╭─ Reading passage

The experiment results demonstrate different results to help understand the performance of the models (DL and ML) for the air pollutants prediction for the 5-day and 10-day time-steps. Common air pollutants considered are NOx, PM_2.5, PM₁₀, O₃, SO₂, NO and NO₂ with meteorological features. The results indicate that the proposed model demonstrated good performance using the MSE value for 5-day and 10-day time steps. For instance, in predicting SO₂ for the 10-day time-step, the performances are LSTM-GAM-xAI (0.782), LSTM (1.161), BiLSTM (1.355), BiGRU (1.485), 1DCNN (1.090), Random Forest (0.845), and XGBoost (1.003). Again, in predicting SO₂ for 5-day time-step generated the following LSTM-GAM-xAI (0.416), LSTM (0.607), BiLSTM (0.806), BiGRU (0.796), 1DCNN (0.621), Random Forest (0.427), and XGBoost (0.497). These findings suggest that in predicting the hourly concentration level of the air pollutants, the proposed model demonstrated good performance against the comparative models. Huang et al. (2025) combine GAM with eXtreme Gradient Boosting (XGBoost) to predict PM_2.5 concentration in Taiwan with SHAP explanation. Furthermore, He et al. (2023) estimated NO₂ concentration with GAM combined with XGBoost. Cheng et al. (2021) also applied GAM combined with gradient boosting machine (GBM) to determine the relationship between PM_2.5 concentration and environmental factors. In view of this empirical research, GAM has been applied to a machine learning model for air pollutant analysis. Our research also extends the context of research by using the GAM with LSTM and post-hoc explainable artificial intelligence model to provide more explanation on models such as DL and ML models, which are used to predict common air pollutants such as PM_2.5, PM₁₀, SO₂, O₃, NO, NOx, NO₂ using different time-steps.

╰─

_Written request_. Please continue the passage on predicting air pollutants with the LSTM-GAM-xAI model, starting after its last sentence.

╭─ Supplied information

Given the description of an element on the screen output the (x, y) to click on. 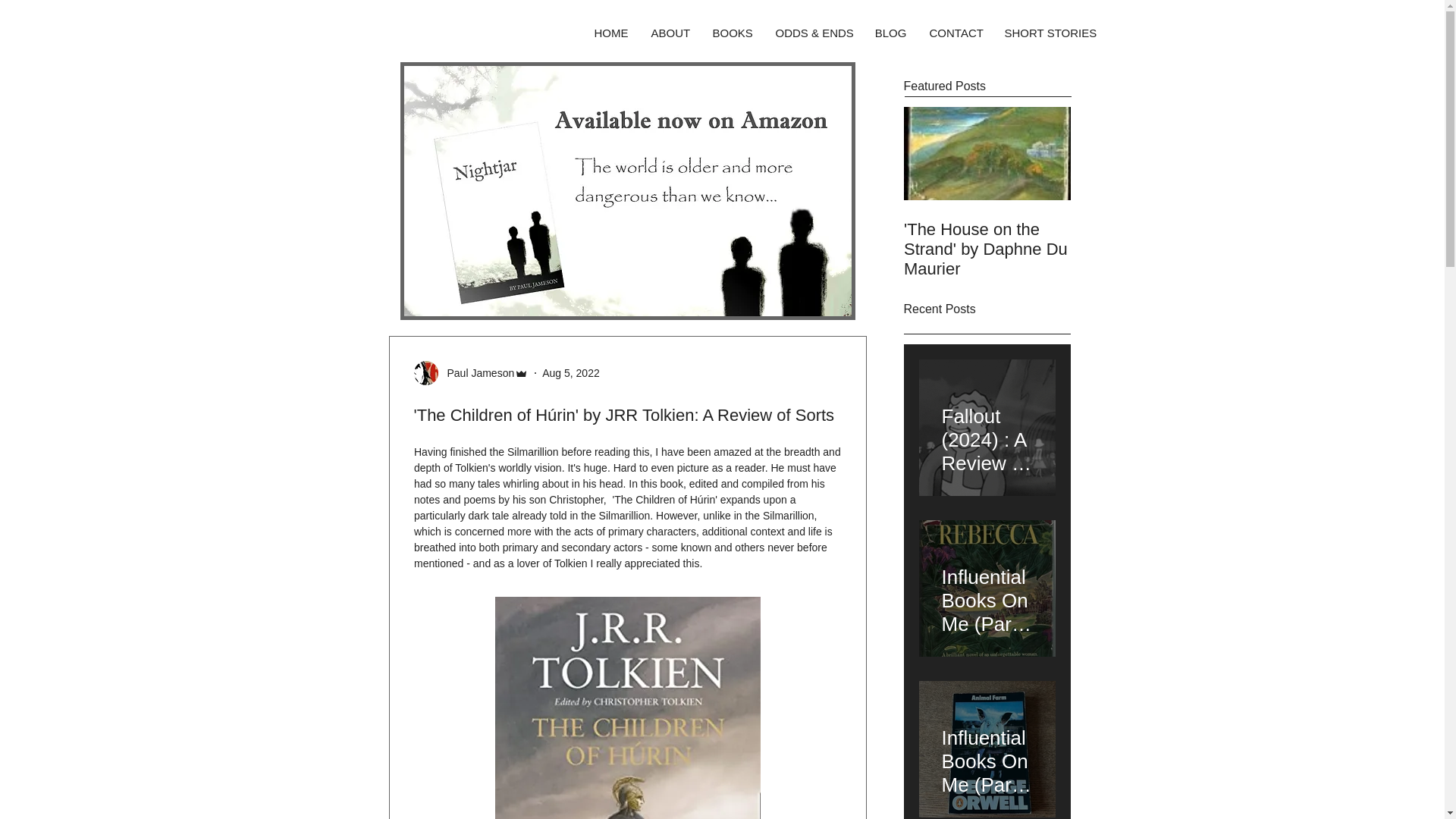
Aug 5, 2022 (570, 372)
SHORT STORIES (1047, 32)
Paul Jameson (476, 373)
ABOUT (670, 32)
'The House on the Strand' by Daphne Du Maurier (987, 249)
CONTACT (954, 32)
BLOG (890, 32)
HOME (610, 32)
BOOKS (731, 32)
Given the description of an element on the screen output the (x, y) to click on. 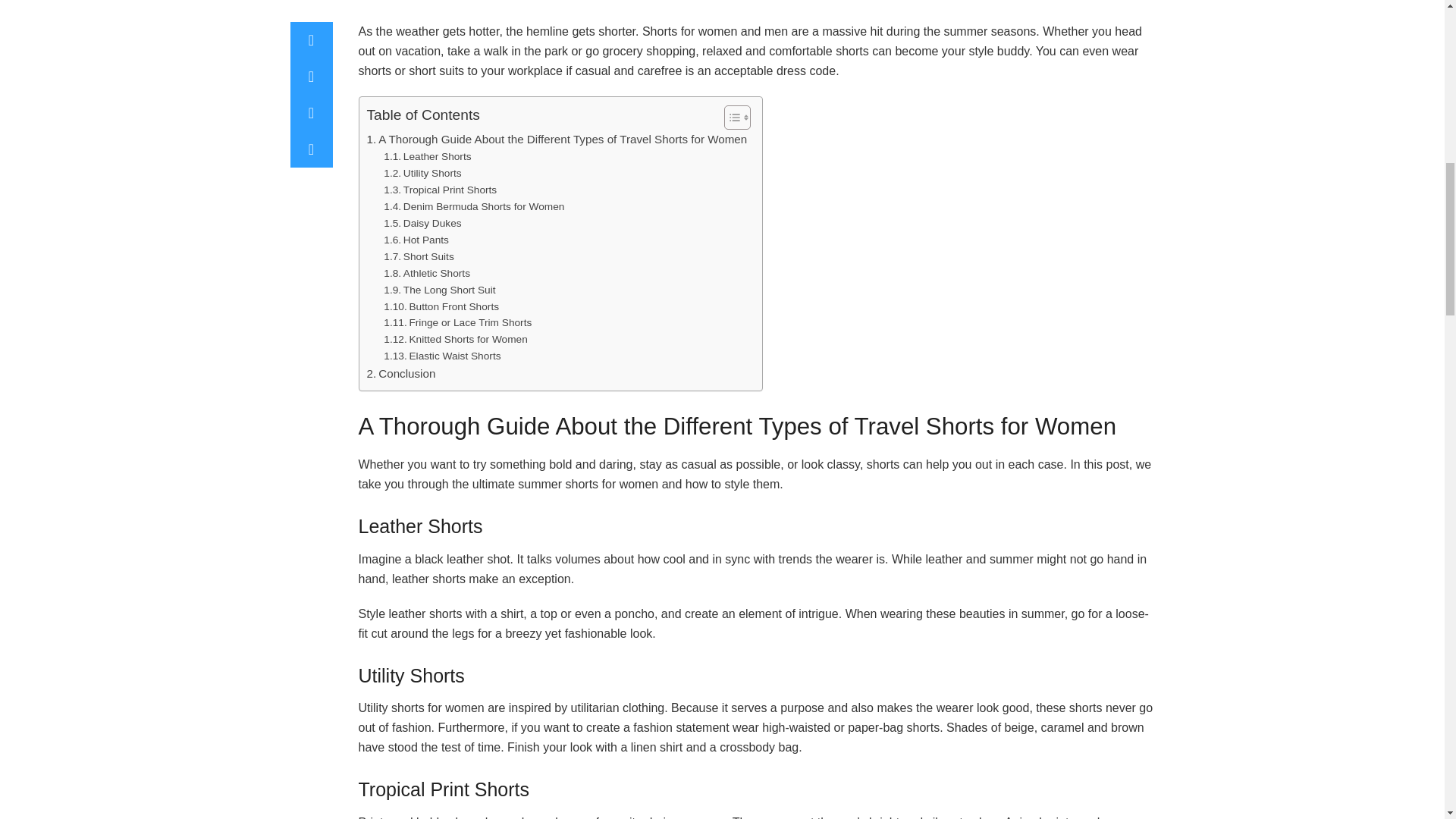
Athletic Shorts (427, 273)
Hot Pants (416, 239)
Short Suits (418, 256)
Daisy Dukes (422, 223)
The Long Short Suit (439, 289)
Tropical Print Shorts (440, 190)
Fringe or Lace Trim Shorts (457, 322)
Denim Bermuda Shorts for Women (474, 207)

╰─

_Exercise response_.
LIME explanation for SO₂ concentration prediction with a 5-day time-step generated “NO₂ ≤ 3.84” with importance value −0.10027, “NO_x ≤ 4.29” with importance value −0.08764, “RH ≤ 38.48” with importance value −0.05968, etc. (Table 7). Whereas, GAM produced NO₂ with a coefficient (0.0170) followed by NO (0.0002), NOx (0.0133), CO (−0.0925), O₃ (0.0015), etc. (Table 4). It can be observed that the explanation from GAM and LIME placed NO₂ on top of the list of contributing factors in the prediction of SO₂ concentration. These results suggest that on one hand, using LIME, NO₂ contributed −0.10027 to SO₂ prediction. On the other hand, with GAM explanations, NO₂ contributed 0.0170 to the SO₂ prediction. These results indicate that NO₂ pushed up the SO₂ prediction by approximately 0.02 in GAM, while NO₂ reduced the SO₂ prediction by approximately 0.10 in LIME explanation.

The LIME explanation provided the relevant features for the causal inference analysis. The causal effect generated p-value as SO₂ (0.92), NO (0.90), NOx (0.88), PM_2.5 (0.94), PM₁₀ (0.96), O₃ (0.89) and NO₂ (0.98) respectively (Table 9). For instance, in predicting NO concentration, the estimated effect was 0.008082, new effect (0.0080740), p-value (0.90) and outcome (NOx), having confounders as PM_2.5, PM₁₀, SO₂, O₃, NO, NOx, NO_2, RH, AT (Table 8). It is imperative to note that having two air pollutants moving together does not necessarily mean that one variable may have caused another air pollutant to occur. Thus, having determined the causal inference of the air pollutants (Table 8), it could be inferred that not every correlation implies causation; however, every causation implies correlation. Therefore, starting with a correlation analysis involves risks in the case of the proposed model. Thus, another explanation could be as a result of random chance, as the variables may appear to be related, but have no true underlying and clear relationships.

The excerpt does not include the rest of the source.